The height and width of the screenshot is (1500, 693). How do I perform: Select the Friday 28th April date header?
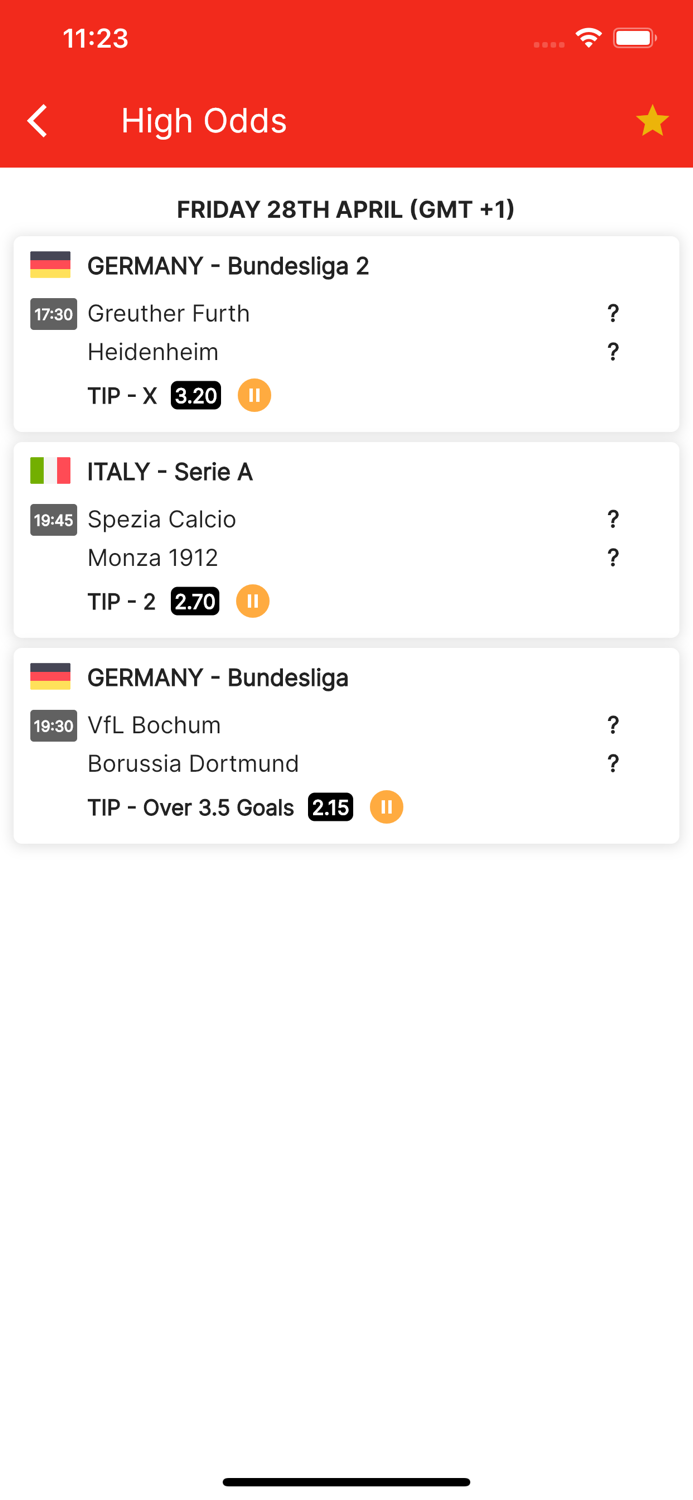pos(345,209)
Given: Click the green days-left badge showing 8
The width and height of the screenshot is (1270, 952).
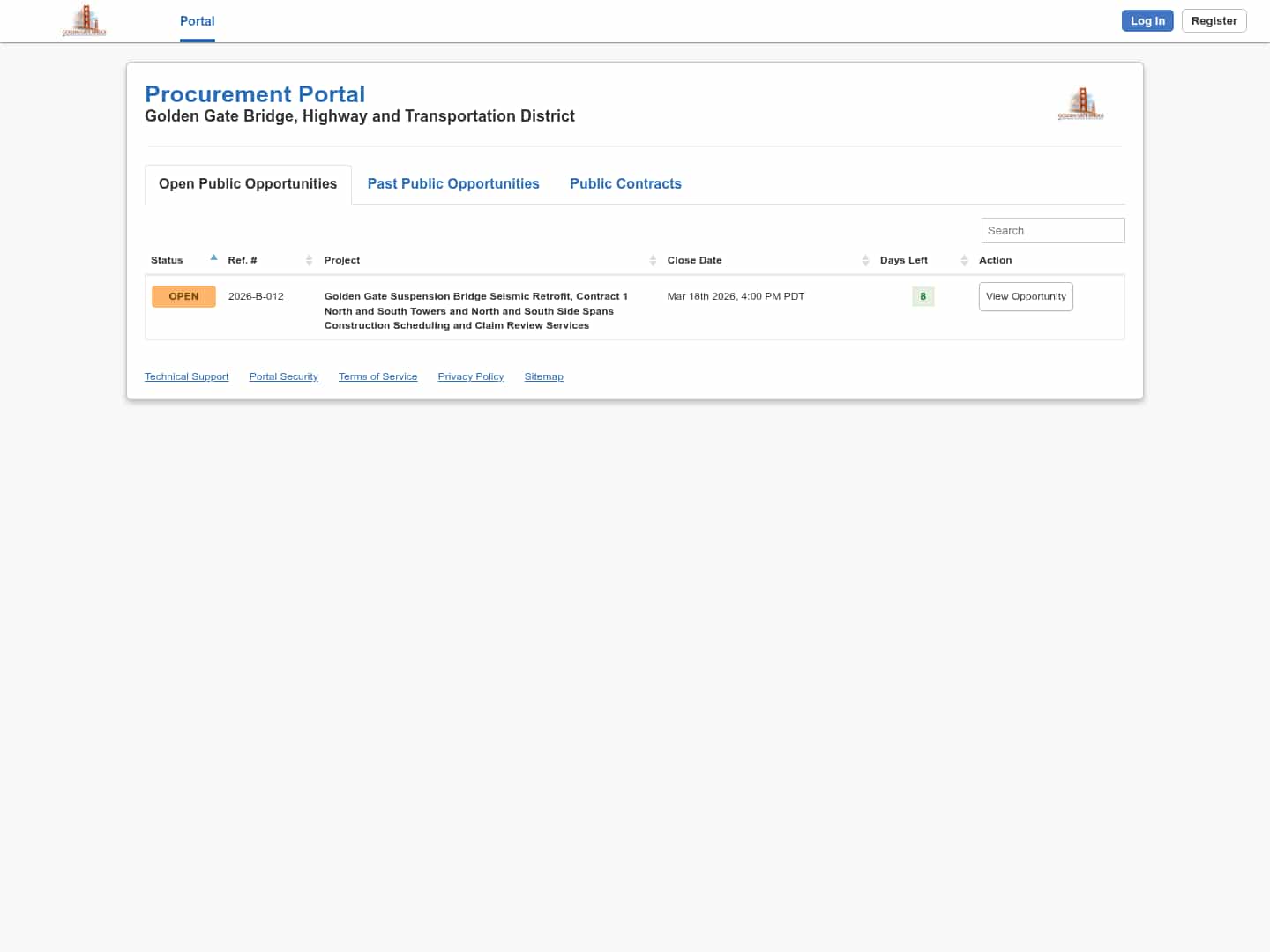Looking at the screenshot, I should tap(923, 296).
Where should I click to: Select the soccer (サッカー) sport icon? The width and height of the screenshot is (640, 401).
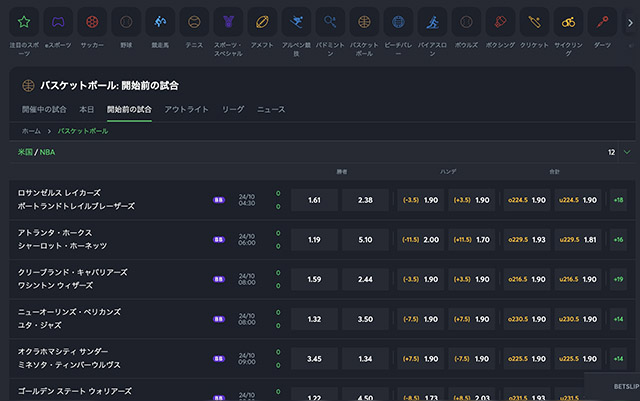(92, 21)
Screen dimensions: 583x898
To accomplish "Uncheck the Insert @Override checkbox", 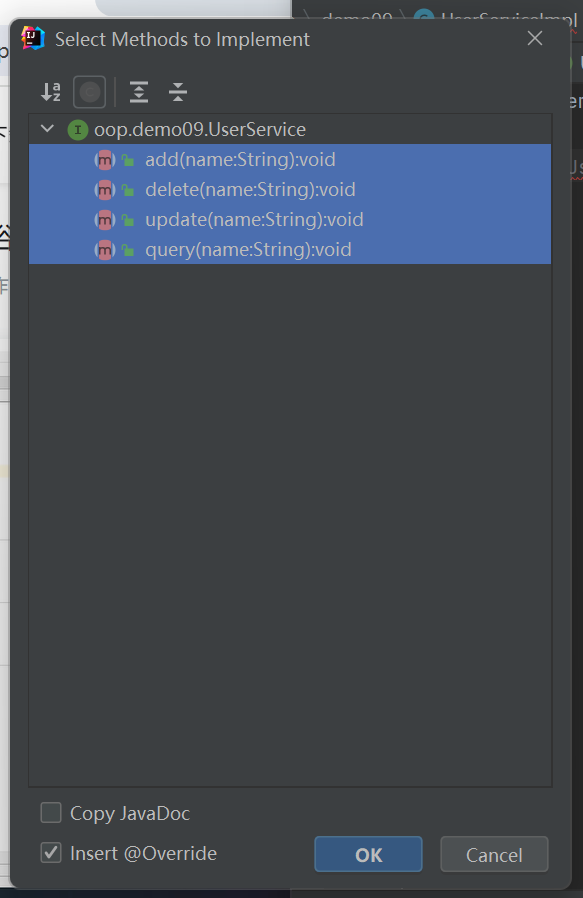I will 51,853.
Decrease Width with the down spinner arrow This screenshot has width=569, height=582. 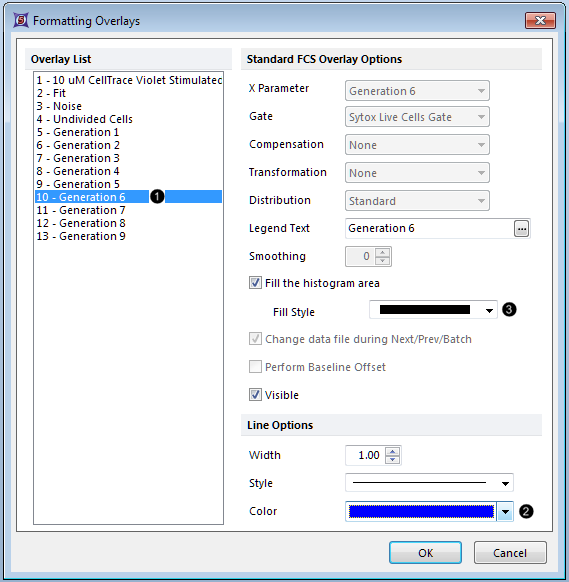(x=392, y=460)
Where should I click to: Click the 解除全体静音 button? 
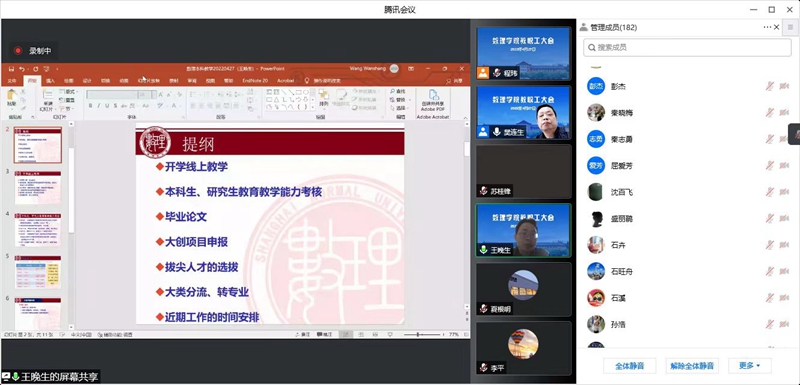tap(692, 366)
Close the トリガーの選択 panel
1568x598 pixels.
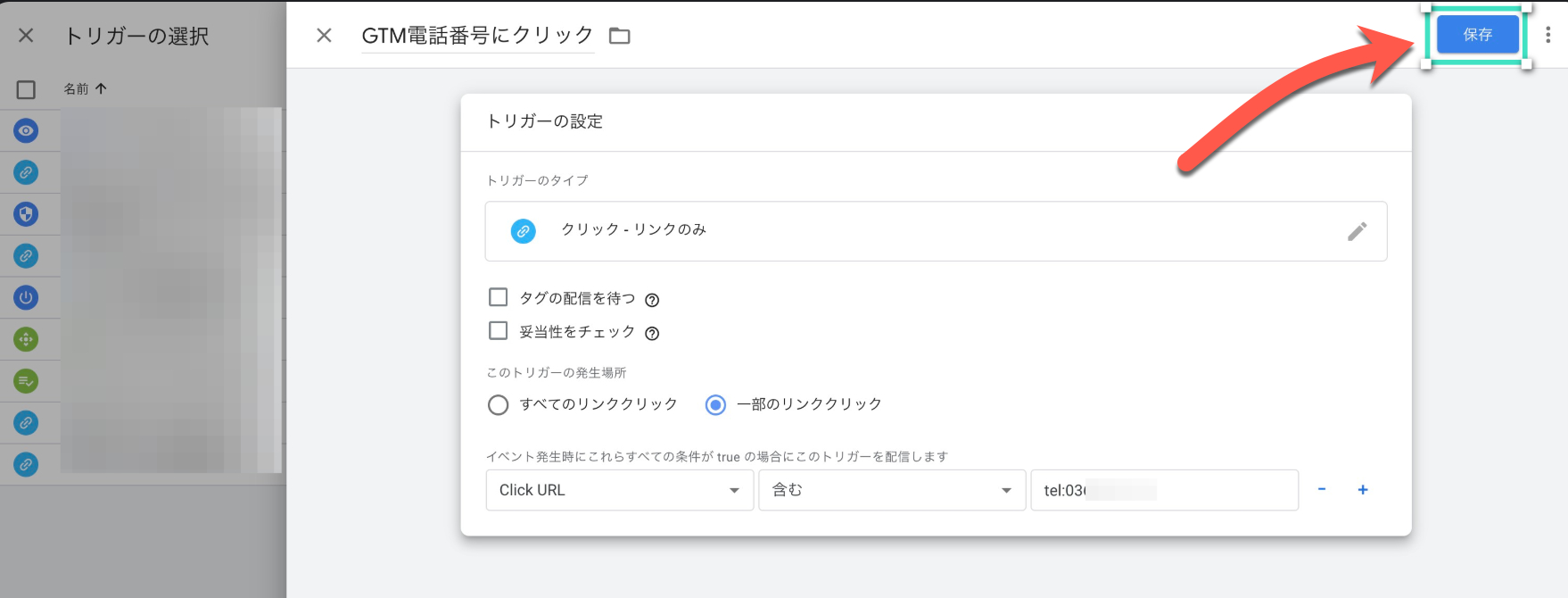click(x=26, y=36)
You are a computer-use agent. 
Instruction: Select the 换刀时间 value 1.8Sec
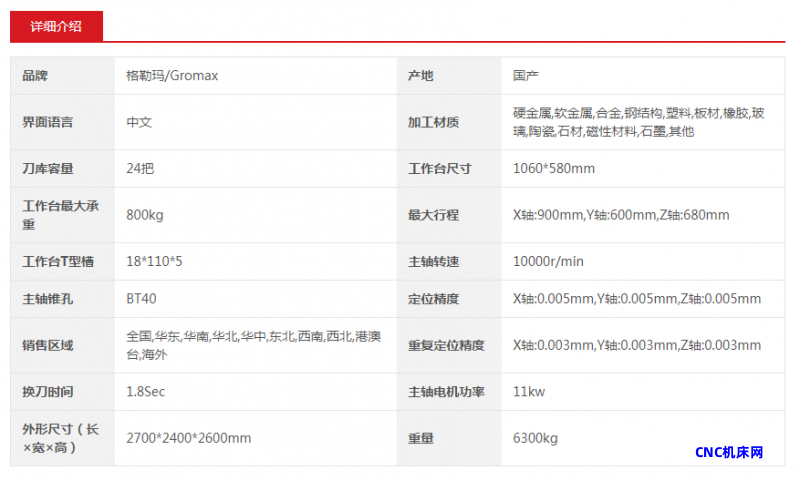145,391
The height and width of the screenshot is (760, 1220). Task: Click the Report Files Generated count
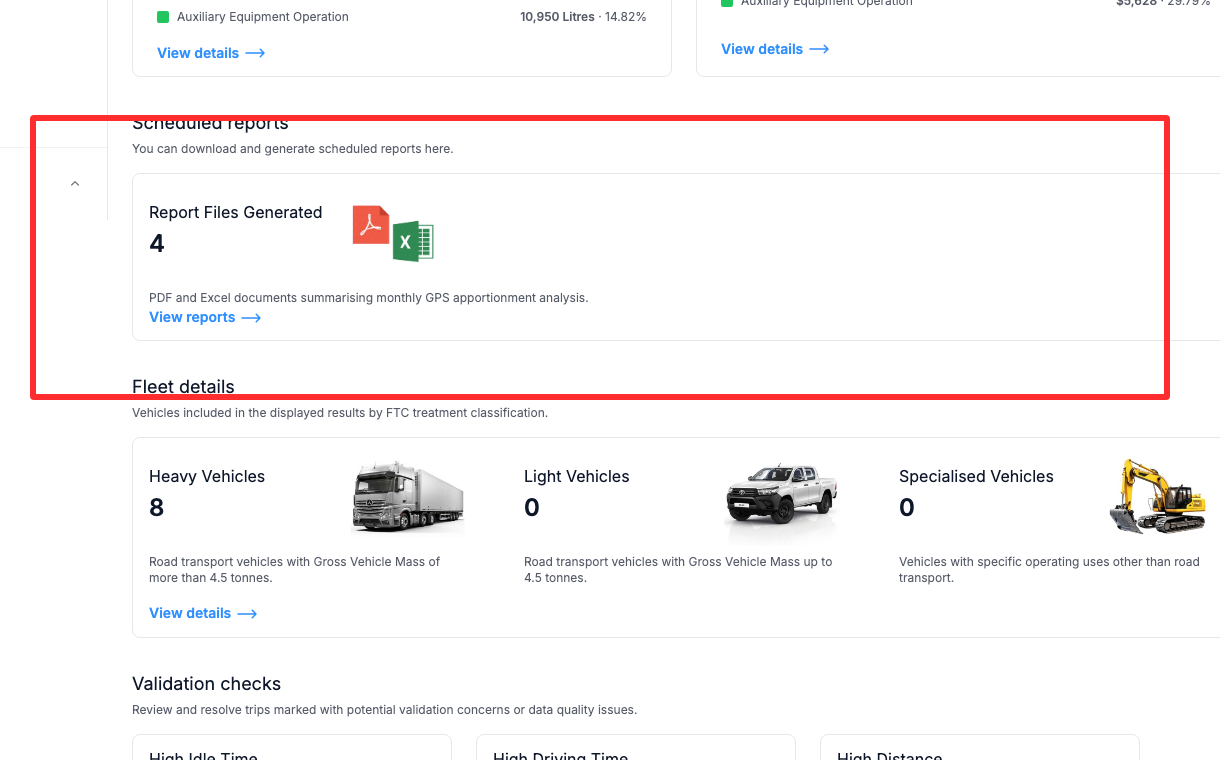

━━━━━━━━━━━━━━━━━━━━

- Exercise requirements: Print the lines from the line containing "You are a computer-use agent." through the last line of the listing, exactly as they stand, and leave any pictures out.

- Response:
You are a computer-use agent. 
Instruction: Select the 换刀时间 value 1.8Sec
145,391
The height and width of the screenshot is (760, 1220). Task: Click the Report Files Generated count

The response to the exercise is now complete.